Proof.
Let us first prove part (2). Since P = Z \times _ S \mathbf{P}^{n - 1}_ S we see that
\Omega ^ a_{P/S} = \bigoplus \nolimits _{a = r + s} \text{pr}_1^*\Omega ^ r_{Z/S} \otimes \text{pr}_2^*\Omega ^ s_{\mathbf{P}^{n - 1}_ S/S}
Recalling that p = \text{pr}_1 by the projection formula (Cohomology, Lemma 20.54.2) we obtain
p_*\Omega ^ a_{P/S} = \bigoplus \nolimits _{a = r + s} \Omega ^ r_{Z/S} \otimes \text{pr}_{1, *}\text{pr}_2^*\Omega ^ s_{\mathbf{P}^{n - 1}_ S/S}
By the calculations in Section 50.11 and in particular in the proof of Lemma 50.11.3 we have \text{pr}_{1, *}\text{pr}_2^*\Omega ^ s_{\mathbf{P}^{n - 1}_ S/S} = 0 except if s = 0 in which case we get \text{pr}_{1, *}\mathcal{O}_ P = \mathcal{O}_ Z. This proves (2).
By the material in Section 50.10 and in particular Lemma 50.10.4 we have \pi _*\Omega ^ a_{L/S} = \Omega ^ a_{P/S} \oplus \bigoplus _{k \geq 1} \Omega ^ a_{L/S, k}. Since the composition \pi \circ 0 in the diagram above is the identity morphism on P to prove part (3) it suffices to show that \Omega ^ a_{L/S, k} has vanishing higher cohomology for k > 0. By Lemmas 50.10.2 and 50.10.4 there are short exact sequences
0 \to \Omega ^ a_{P/S} \otimes \mathcal{O}_ P(k) \to \Omega ^ a_{L/S, k} \to \Omega ^{a - 1}_{P/S} \otimes \mathcal{O}_ P(k) \to 0
where \Omega ^{a - 1}_{P/S} = 0 if a = 0. Since P = Z \times _ S \mathbf{P}^{n - 1}_ S we have
\Omega ^ a_{P/S} = \bigoplus \nolimits _{i + j = a} \Omega ^ i_{Z/S} \boxtimes \Omega ^ j_{\mathbf{P}^{n - 1}_ S/S}
by Lemma 50.8.1. Since \Omega ^ i_{Z/S} is free of finite rank we see that it suffices to show that the higher cohomology of \mathcal{O}_ Z \boxtimes \Omega ^ j_{\mathbf{P}^{n - 1}_ S/S}(k) is zero for k > 0. This follows from Lemma 50.11.2 applied to P = Z \times _ S \mathbf{P}^{n - 1}_ S = \mathbf{P}^{n - 1}_ Z and the proof of (3) is complete.
We still have to prove (1).
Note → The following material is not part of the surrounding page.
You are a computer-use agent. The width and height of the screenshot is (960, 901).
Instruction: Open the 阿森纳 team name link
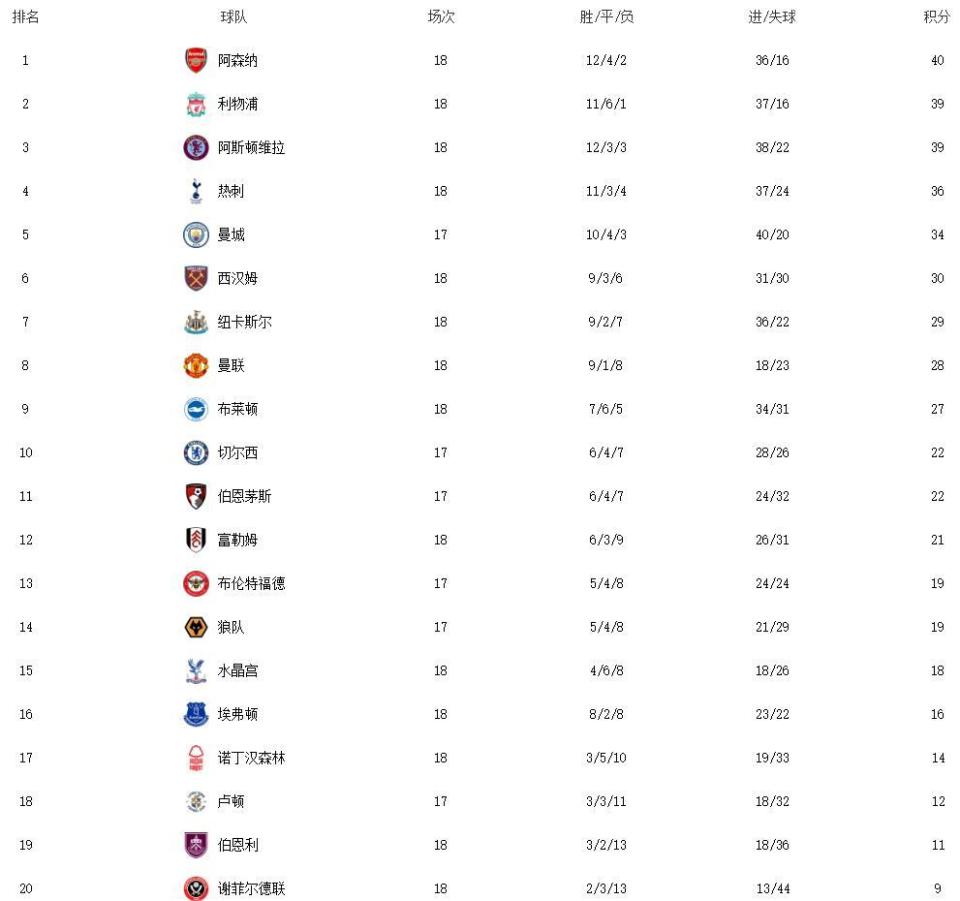pyautogui.click(x=238, y=60)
If n = 1, then we are blowing up an effective Cartier divisor and b is an isomorphism and we have (1). If n > 1, then the composition
\Gamma (X, \Omega ^ a_{X/S}) \to \Gamma (L, \Omega ^ a_{L/S}) \to \Gamma (L \setminus E, \Omega ^ a_{L/S}) = \Gamma (X \setminus Z, \Omega ^ a_{X/S})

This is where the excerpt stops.